[[ INFORMATION open ]]
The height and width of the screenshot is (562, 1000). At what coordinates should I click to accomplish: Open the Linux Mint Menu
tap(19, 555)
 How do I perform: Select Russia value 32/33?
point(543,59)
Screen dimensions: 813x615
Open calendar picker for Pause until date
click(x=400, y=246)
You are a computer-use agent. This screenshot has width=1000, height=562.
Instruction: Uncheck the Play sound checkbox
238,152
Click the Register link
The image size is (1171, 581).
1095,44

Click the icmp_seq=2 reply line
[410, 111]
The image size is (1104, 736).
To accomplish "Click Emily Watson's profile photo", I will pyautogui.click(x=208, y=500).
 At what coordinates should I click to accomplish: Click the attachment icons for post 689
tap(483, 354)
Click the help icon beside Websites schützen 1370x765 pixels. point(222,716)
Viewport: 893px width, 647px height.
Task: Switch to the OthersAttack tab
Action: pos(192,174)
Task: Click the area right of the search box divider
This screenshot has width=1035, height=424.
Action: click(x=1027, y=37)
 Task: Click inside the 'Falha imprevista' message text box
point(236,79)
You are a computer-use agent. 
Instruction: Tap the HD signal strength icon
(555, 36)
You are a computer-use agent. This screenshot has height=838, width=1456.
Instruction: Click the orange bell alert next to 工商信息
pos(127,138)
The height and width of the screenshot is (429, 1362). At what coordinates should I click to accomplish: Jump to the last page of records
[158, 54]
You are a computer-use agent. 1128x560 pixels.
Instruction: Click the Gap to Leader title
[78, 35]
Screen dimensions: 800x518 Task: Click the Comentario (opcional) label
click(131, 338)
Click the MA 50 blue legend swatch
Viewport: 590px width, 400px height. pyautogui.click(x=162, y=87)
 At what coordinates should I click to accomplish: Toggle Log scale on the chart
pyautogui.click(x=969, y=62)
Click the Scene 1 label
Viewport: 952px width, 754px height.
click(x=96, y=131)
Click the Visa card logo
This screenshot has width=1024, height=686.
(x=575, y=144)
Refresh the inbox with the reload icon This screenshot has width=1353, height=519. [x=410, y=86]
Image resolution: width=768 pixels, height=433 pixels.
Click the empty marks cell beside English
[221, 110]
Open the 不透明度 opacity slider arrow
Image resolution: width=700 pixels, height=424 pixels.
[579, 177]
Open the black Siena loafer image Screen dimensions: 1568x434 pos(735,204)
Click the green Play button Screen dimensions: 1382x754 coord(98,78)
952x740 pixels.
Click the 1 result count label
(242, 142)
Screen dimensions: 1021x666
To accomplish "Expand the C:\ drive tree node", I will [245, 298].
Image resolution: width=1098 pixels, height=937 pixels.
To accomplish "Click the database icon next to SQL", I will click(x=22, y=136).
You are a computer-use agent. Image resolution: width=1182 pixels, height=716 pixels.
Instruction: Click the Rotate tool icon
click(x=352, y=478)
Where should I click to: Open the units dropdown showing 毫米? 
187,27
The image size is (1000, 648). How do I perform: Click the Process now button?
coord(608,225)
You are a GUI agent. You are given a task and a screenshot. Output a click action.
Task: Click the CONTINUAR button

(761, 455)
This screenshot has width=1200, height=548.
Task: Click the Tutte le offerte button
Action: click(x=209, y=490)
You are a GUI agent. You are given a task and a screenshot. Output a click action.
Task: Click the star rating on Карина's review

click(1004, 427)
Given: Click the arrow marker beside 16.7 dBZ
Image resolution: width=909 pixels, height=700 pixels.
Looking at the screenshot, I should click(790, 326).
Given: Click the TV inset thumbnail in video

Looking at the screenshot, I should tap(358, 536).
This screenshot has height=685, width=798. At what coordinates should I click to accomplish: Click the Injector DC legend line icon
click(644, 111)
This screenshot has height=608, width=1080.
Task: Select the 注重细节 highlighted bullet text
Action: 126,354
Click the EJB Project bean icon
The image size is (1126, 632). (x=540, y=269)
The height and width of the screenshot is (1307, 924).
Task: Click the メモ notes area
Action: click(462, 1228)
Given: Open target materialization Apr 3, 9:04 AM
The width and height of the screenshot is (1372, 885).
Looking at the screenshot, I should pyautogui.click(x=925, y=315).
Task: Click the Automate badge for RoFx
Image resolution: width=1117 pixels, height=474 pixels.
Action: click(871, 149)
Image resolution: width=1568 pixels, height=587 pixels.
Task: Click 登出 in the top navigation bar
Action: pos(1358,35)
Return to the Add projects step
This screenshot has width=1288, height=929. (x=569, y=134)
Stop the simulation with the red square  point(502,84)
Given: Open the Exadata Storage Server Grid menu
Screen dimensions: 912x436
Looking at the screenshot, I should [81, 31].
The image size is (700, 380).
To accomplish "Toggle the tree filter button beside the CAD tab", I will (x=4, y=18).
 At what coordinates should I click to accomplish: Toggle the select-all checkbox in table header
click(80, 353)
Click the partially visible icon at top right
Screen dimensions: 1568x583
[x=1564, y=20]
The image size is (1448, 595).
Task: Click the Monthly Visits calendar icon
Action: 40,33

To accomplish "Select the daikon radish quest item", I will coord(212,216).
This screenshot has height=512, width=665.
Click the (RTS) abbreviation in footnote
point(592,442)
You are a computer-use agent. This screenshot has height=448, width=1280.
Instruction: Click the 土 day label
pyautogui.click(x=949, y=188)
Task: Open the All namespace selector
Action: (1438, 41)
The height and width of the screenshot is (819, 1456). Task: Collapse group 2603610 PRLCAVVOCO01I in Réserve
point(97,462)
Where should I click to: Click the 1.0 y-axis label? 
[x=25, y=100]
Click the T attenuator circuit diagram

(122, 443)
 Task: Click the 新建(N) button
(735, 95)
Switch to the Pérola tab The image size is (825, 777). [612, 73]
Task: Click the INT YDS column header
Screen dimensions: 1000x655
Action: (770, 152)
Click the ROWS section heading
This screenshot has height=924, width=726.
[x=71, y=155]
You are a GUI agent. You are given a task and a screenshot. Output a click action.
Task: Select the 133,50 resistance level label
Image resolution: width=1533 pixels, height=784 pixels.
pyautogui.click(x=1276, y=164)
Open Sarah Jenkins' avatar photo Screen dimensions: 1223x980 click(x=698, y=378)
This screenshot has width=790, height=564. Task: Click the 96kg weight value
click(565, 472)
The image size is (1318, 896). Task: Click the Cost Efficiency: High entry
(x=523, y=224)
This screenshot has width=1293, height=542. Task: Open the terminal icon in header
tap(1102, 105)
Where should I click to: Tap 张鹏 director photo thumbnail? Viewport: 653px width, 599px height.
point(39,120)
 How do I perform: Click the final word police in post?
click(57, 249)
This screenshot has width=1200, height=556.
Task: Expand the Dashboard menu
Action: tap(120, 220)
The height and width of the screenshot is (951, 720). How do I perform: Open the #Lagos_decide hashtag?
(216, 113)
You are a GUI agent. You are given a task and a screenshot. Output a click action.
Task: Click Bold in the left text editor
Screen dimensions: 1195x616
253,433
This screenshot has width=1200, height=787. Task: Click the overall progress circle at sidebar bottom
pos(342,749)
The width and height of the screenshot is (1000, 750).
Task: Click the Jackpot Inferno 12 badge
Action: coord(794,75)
[[ INFORMATION closed ]]
_WHAT TO WORK ON_. Looking at the material above, say how many of its lines hold the word "right", giving only the number.

_ANSWER BOX_. 2